> **Material for this task**
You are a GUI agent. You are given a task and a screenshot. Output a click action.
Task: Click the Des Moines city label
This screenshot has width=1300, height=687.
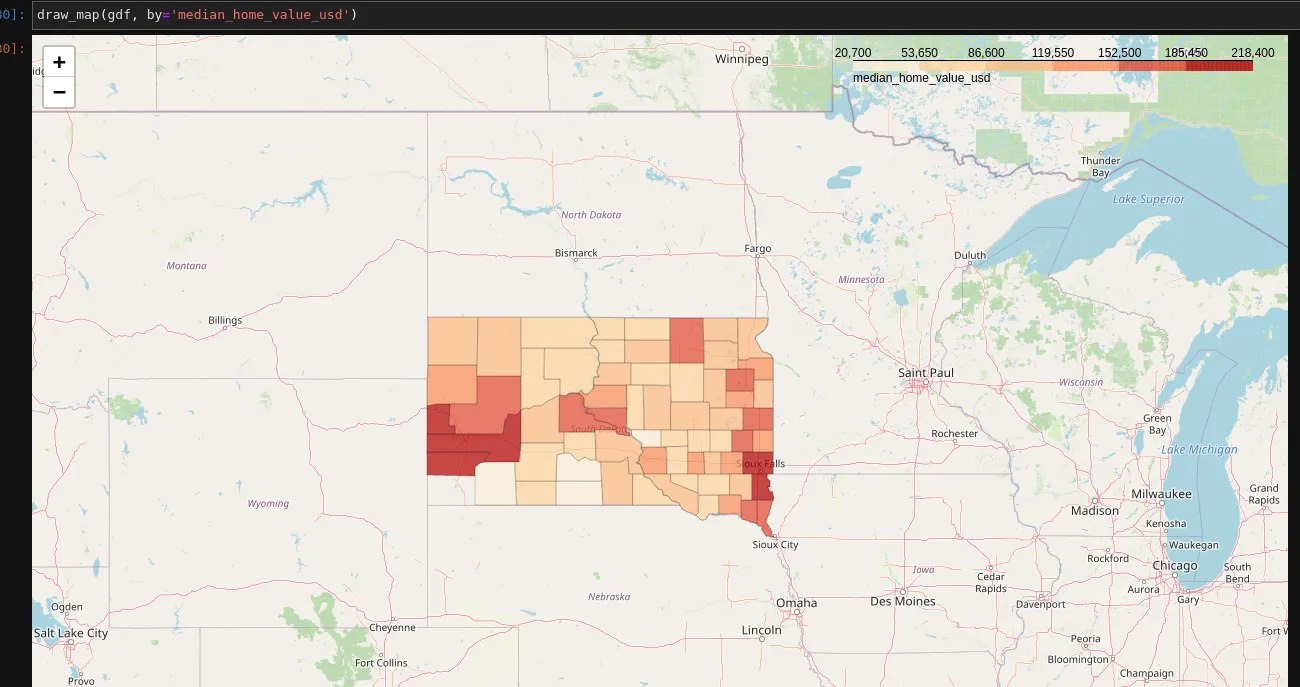[x=902, y=601]
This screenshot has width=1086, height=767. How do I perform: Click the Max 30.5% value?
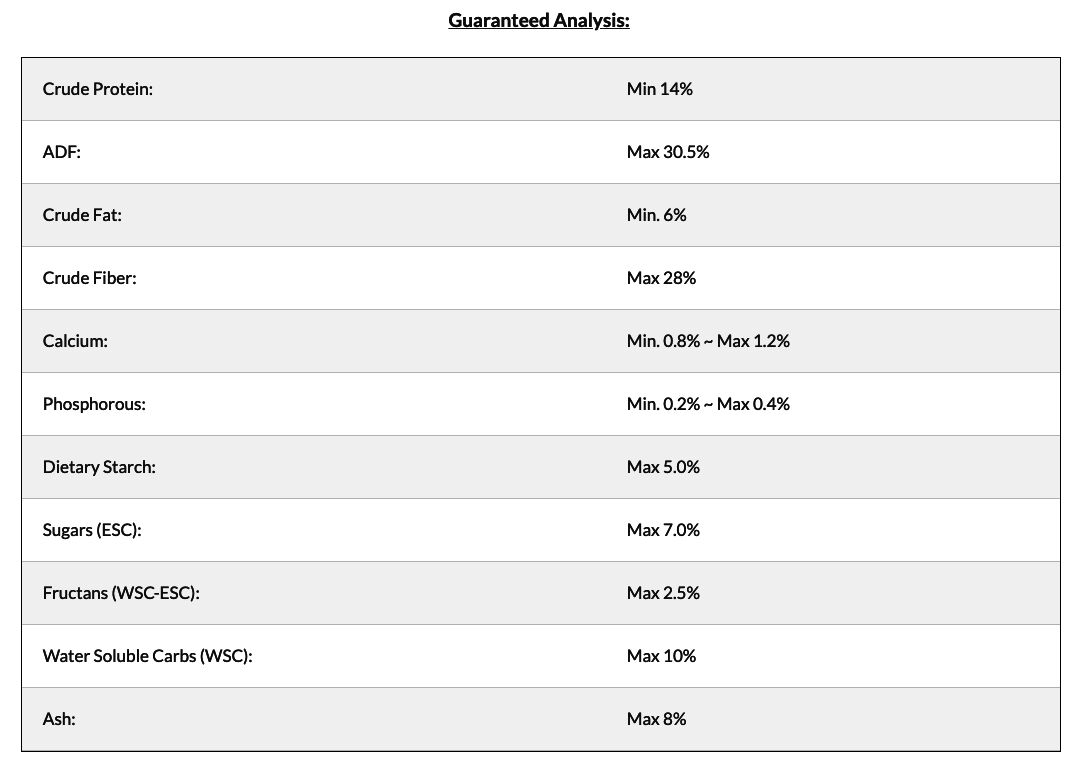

> **What is being asked**
Transcribe the material above word for word; images do not belong in the copy.

> **Output for this task**
You are a GUI agent. You are given a task and a screenshot. Output a click action.
Task: Click the Des Moines city label
This screenshot has width=1300, height=687.
[x=902, y=601]
This screenshot has width=1086, height=767. How do I perform: Click the Max 30.5% value?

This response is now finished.